Design and Development of High Energy Ethanol Fuel Cell from an Aggressive Invader Prosopis Juliflora to Mitigate the Challenges of Global Warming and Green House Gases

Introduction: Energy demand is exponentially increasing, and fossil fuels are overconsumed, which impacts biodiversity negatively. Moreover, the scarcity of groundwater is increasing day by day because of the abnormal growth of an invasive plant called Prosopis Juliflora.

There is a need to develop renewable green energy that can maintain biodiversity, reduce pollution, and have a positive impact on the environment. Ethanol-based proton exchange energy storage devices are known for their high specific energy density (8.0 kWh/kg for ethanol and 6.1 kWh/kg for methanol), low toxicity (compared to methanol), and hydrogen-rich molecules. Interestingly, it is easy to reproduce from waste material with a low cost of production.

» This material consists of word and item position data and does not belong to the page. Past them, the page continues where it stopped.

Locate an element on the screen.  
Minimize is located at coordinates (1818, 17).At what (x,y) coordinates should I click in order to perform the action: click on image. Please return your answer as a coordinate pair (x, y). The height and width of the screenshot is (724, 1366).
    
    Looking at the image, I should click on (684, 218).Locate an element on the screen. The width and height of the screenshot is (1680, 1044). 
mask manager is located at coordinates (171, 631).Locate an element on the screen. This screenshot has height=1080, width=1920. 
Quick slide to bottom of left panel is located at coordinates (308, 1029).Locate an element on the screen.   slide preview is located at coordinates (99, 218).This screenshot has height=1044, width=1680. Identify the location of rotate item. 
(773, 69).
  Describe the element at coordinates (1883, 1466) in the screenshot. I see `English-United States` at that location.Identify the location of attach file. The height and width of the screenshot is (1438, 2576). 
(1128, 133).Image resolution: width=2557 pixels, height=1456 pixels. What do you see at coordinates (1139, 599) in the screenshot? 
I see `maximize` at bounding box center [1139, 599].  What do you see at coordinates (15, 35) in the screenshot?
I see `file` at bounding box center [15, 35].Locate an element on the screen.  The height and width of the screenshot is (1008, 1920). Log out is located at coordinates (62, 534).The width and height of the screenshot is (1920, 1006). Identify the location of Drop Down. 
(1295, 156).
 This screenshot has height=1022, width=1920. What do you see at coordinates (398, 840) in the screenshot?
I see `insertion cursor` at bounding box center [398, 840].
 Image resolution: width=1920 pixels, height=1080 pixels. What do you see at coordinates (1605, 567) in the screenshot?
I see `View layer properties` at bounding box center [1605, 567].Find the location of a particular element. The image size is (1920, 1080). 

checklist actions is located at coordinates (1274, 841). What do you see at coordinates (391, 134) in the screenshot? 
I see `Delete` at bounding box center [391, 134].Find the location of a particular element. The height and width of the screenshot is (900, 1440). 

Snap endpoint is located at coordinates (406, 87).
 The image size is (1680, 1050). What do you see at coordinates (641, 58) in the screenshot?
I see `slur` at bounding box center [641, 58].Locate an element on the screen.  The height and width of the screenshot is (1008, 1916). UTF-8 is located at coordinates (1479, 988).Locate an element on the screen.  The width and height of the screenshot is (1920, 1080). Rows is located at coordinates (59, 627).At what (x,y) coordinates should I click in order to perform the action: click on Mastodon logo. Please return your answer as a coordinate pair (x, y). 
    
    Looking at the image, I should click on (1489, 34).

We propose a novel method of converting an insidious Prosopis Juliflora source to develop a Direct Ethanol Fuel Cell (DEFT). Basically, low tortuosity and regular porous structures are the main benefits of the ethanol fuel cell. We have done carbonization and activation at low temperatures to improve the electrical conductivity of 3D carbon. Then uniform deposition of metal nano-particles by electrochemical deposition methods will be done. The synthesised material will be used to fabricate fuel cells.

Main outcomes

• Development of a renewable ethanol fuel cell to reduce greenhouse gases less than fossil fuel combustion engines
• Control and utilisation of an invasive plant to save groundwater and resurrect the eco-system of agricultural lands
• We can get some essential bi-products during the process of making ethanol fuel cells:
  • Extracted lignin from the wooden pieces of the Juliflora has good potential to be used as bio-fuel.
  • The generated ethylene glycol has many industrial applications that can be generated from this species instead of using petroleum products.
  • The pods of Prosopis Juliflora contain a huge amount of sugar that will generate ethanol.
  • Experimental procedure

Material Required: For primary development: sodium hydroxide, hydrogen peroxide, sodium potassium tartrate, sodium hydrogen carbonate, palladium chloride, tin chloride, chunks of wood

Experimental Procedure

Experimental Procedure:To get the desired efficiency, the lignin is removed from the cell wall of wood. Then carbonization will be done in the presence of argon and hydrogen in an atmosphere at 11000 °C for 4 hours. Further, it will be activated in the presence of sodium potassium tartrate and sodium hydrogen carbonate at 4500 °C for 4 hours. This activated carbon will be stored for binary metal particles by electrochemical deposition. We will fabricate a cell using Nafion membrane, whereas one side is metal nano-particle decorated 3D-carbon and the other side is porous high-conducting carbon.